IMO, lo_ctl_mutex can be avoided in lo_open(), and '--lo->lo_refcnt'
can be moved out of the lock in lo_release() meantime.

>
> To combat this, if we discover bd_mutex is locked, we know partition
> scanning will fail, and its probably because of udev, so we can
> temporarily drop the lo_ctl_mutex ourselves to try to let udev do its
> thing, then grab it back, and hopefully then successfully scan partitions.

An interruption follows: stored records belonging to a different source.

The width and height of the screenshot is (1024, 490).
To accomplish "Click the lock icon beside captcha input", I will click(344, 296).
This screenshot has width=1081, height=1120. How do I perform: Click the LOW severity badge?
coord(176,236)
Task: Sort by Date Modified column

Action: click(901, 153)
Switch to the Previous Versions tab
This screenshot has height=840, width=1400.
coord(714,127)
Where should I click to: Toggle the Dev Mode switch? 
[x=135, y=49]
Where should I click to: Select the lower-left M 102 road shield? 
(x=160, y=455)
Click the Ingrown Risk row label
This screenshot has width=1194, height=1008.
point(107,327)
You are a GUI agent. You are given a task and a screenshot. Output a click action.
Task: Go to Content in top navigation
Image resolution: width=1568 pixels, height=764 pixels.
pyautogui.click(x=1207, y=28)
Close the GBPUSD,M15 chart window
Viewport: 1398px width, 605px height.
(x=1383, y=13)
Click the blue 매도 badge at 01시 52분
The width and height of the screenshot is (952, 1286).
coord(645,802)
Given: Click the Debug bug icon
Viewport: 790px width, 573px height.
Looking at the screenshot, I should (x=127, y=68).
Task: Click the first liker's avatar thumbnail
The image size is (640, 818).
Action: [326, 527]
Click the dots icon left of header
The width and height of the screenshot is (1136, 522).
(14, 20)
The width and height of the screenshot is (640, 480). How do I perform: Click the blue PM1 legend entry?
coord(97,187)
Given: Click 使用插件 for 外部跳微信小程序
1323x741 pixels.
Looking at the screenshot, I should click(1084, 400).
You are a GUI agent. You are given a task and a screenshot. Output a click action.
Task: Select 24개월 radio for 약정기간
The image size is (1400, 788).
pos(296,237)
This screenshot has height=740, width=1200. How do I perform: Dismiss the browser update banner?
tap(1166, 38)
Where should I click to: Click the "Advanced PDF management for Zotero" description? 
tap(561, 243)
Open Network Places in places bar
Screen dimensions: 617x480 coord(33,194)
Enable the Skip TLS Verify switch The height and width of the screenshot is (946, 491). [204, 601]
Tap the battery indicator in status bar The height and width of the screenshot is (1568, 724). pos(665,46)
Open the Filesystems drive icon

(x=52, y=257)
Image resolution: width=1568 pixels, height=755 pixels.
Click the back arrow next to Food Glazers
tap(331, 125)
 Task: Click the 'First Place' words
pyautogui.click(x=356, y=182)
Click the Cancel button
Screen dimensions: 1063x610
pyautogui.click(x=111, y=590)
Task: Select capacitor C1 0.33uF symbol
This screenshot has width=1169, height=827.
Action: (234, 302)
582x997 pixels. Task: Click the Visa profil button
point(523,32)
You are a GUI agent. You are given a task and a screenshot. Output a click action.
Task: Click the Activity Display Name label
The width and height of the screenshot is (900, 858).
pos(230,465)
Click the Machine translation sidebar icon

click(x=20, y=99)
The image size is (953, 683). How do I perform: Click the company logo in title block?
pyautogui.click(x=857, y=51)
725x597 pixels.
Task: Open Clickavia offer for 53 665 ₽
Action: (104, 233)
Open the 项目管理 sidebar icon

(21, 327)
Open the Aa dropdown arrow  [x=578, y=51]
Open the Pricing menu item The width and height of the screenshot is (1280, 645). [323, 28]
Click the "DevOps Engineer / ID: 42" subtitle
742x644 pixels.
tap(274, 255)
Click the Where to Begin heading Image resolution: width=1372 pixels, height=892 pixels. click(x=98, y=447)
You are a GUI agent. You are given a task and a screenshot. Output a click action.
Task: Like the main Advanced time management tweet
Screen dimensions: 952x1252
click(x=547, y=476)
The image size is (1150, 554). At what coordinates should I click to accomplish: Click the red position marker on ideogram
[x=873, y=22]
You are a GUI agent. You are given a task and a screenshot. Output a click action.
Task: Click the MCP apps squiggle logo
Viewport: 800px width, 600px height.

Even with above change, blkdev_reread_part() still might return -EBUSY,
and there is no hurt to retry several times.

>
> Testing shows a definite improvement to partition scanning success when
> calling losetup -fP file-image over and over (with matching losetup -D
> too, of course), but still not to 100% success, I'm still getting the
> occasional failure, which is typically due to an -EBUSY trying to rescan
> partitions on loop device removal.

This one is because bd_mutex has been held in release path already.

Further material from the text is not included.